* [Passage for review]

##########

June 29, 2003

FINDING BISH KILLER WOULD BEAT THE ODDS

Farah Stockman, Boston Globe Staff

First, there was a tip, shortly after Molly Bish disappeared, of a stench coming from a freshly dug hole in a trailer park. But days of digging only turned up buried crab shells. Then, there was a call from a mechanic who had found a known sex offender's car soaked with blood. But tests showed the blood was from an animal.

Then, there was the file on a man who had admitted to trying to kidnap a girl in a nearby town. But he turned out to have an alibi for the day that Bish, a 16-year-old lifeguard from Warren, disappeared: He had been in a psychiatric ward.

In the three years since Bish vanished, and in the weeks since her remains were found in a nearby forest, State Police and the Worcester district attorney have pledged to spare no effort in finding the person responsible for her death.

But if history is any guide, Bish's case will continue to stump investigators for years, perhaps forever. If a break in the case comes, specialists say, it will probably not be a clue the killer left behind, but a thwarted attempt to commit a similar crime or a jailhouse confession.

In the last two decades, at least 19 Massachusetts children have disappeared, only to turn up dead days or years later, or never to be found at all, according to a Globe review of data from the National Center for Missing and Exploited Children, state homicide data, news reports, and police. Of those 19 cases, only six have been solved.

In all but one of the cases where police found the killer, the child's body had been uncovered in a matter of days or weeks. Of the seven cases like Bish's - where a child's body had been missing longer than a month - only one has resulted in an arrest. The Globe reviewed cases involving minors missing more than one day in which family members were not suspected.

##########

* [Source material]

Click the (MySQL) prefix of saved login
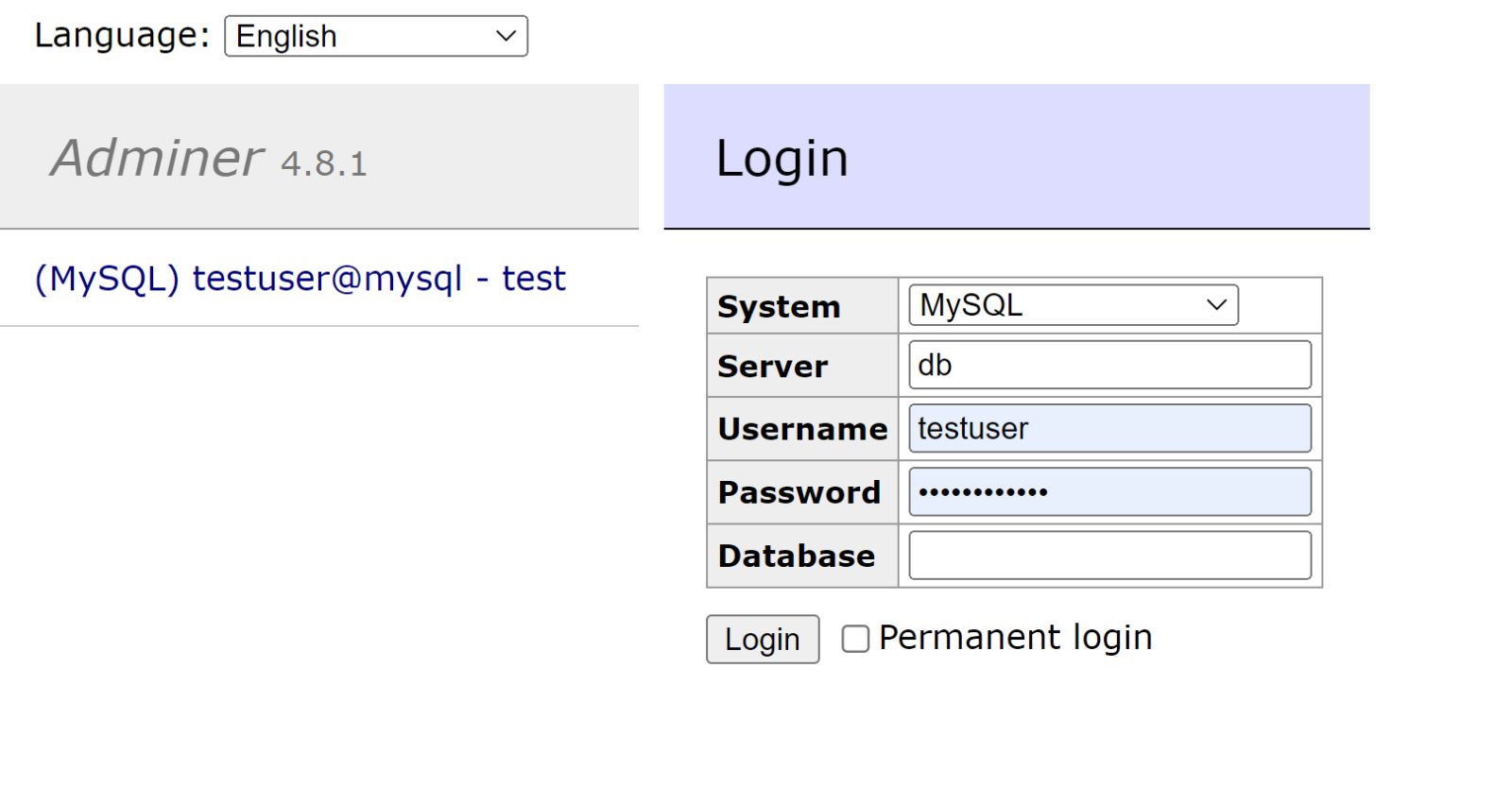Image resolution: width=1512 pixels, height=805 pixels. click(x=107, y=279)
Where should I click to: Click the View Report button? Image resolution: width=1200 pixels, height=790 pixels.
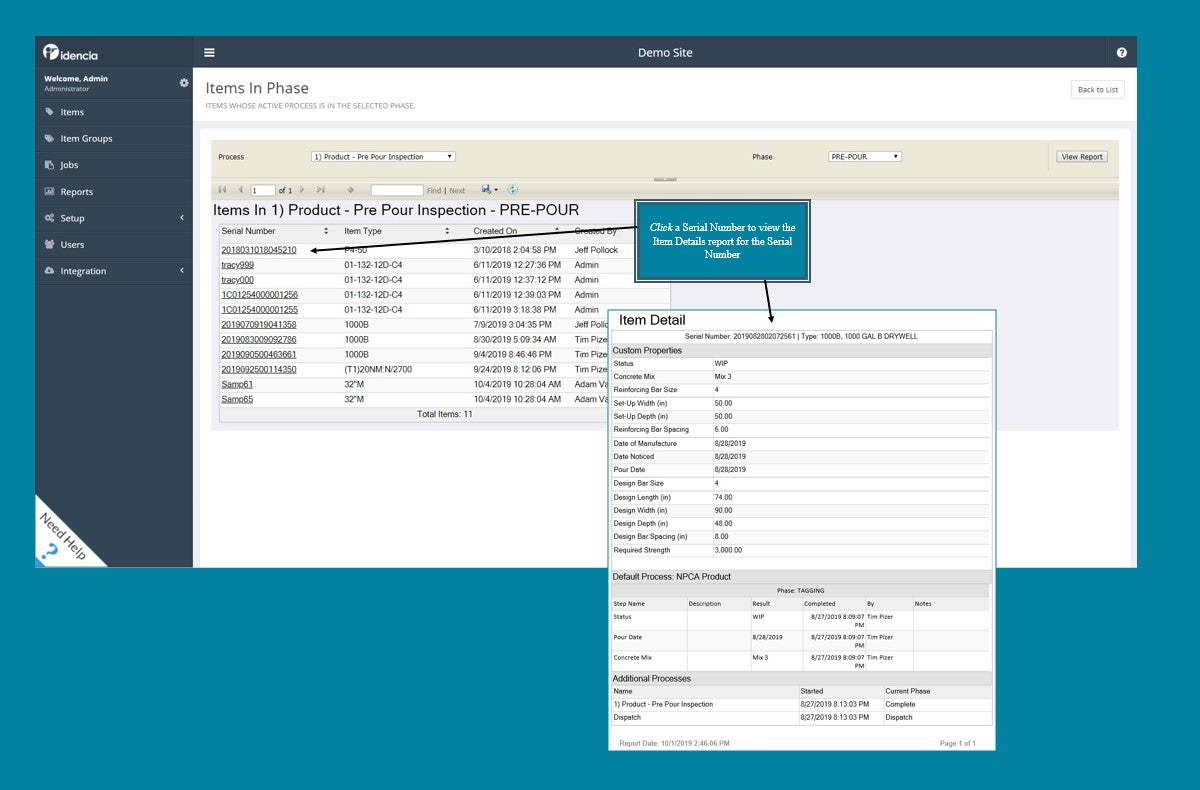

##########

From the article about the Molly Bish case, copy out the part that opens with the words containing "But if history" and closes with "a jailhouse confession.".

But if history is any guide, Bish's case will continue to stump investigators for years, perhaps forever. If a break in the case comes, specialists say, it will probably not be a clue the killer left behind, but a thwarted attempt to commit a similar crime or a jailhouse confession.